▶ _EXERCISE MATERIALS_:
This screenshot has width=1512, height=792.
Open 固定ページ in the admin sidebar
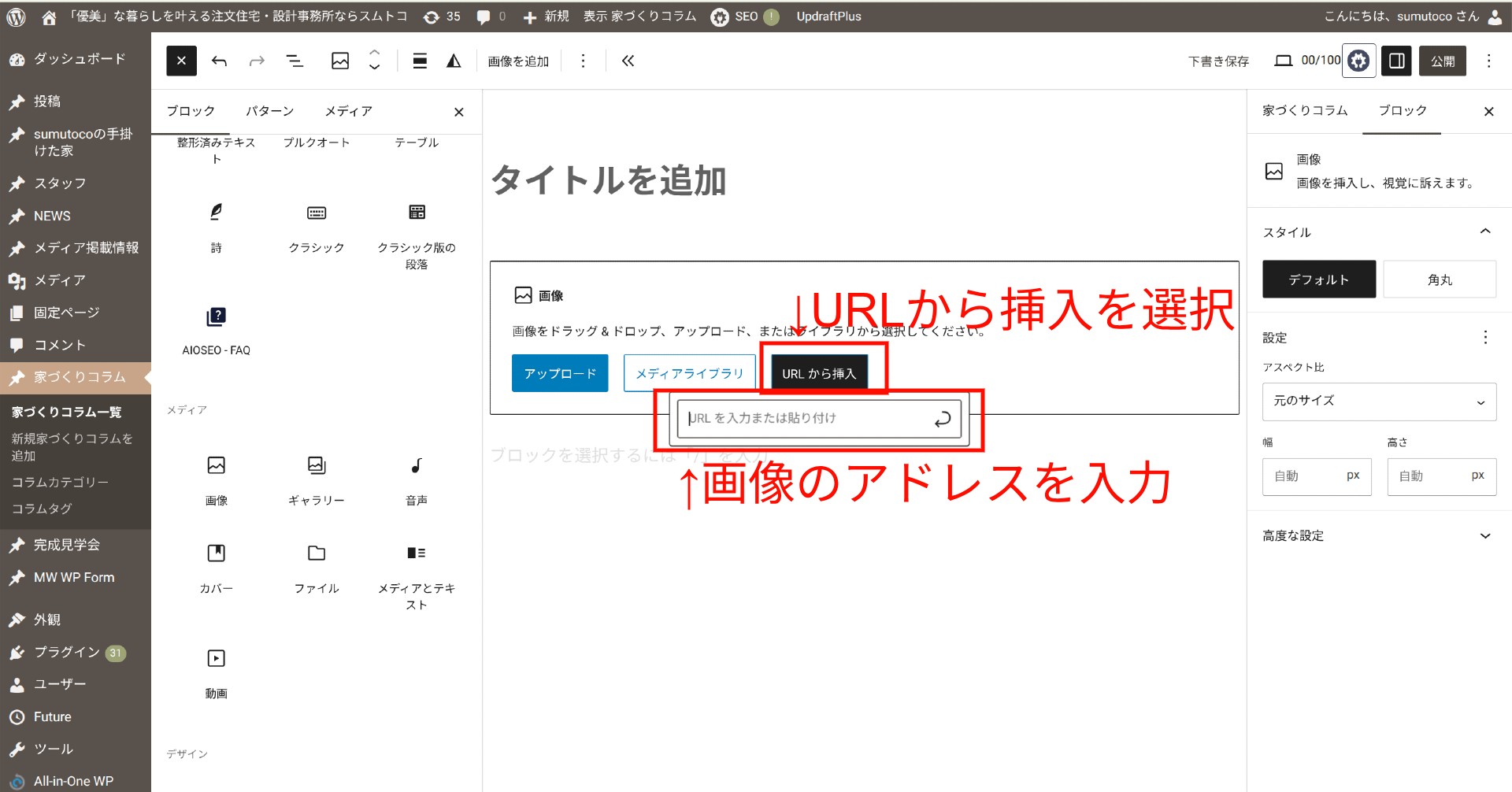tap(66, 313)
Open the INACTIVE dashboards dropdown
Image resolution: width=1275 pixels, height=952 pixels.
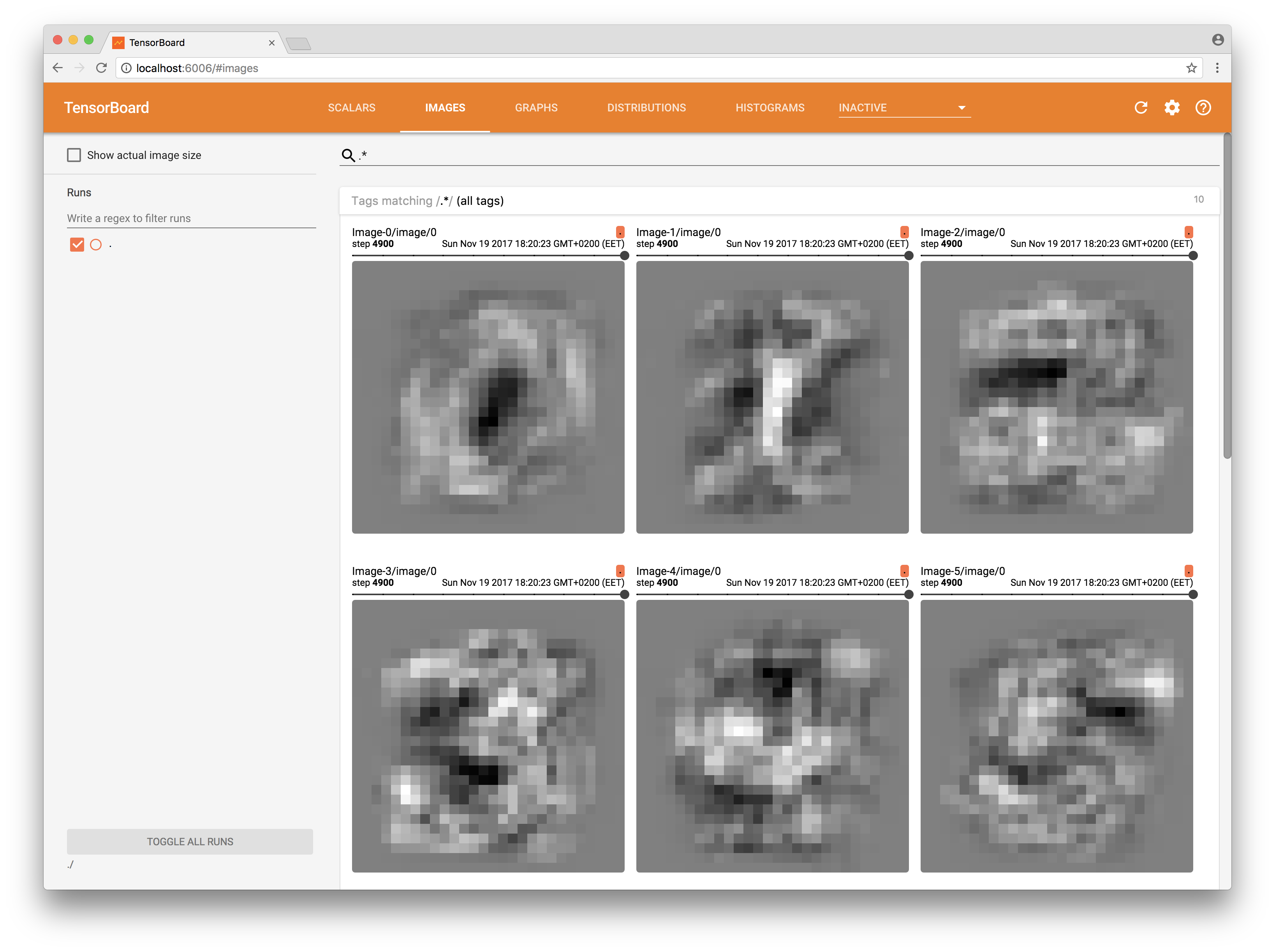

▶ _WRITTEN REQUEST_: Shift every coordinate in the answers of the entries above by adding 73 to each value, and reproduce all of the lines of each entry, including the requests. Omit the pictures from your response.

▶ _SOLUTION FOR THIS EXERCISE_:
This screenshot has width=1512, height=792.
Open 固定ページ in the admin sidebar
tap(139, 386)
Open the INACTIVE dashboards dropdown
Image resolution: width=1275 pixels, height=952 pixels.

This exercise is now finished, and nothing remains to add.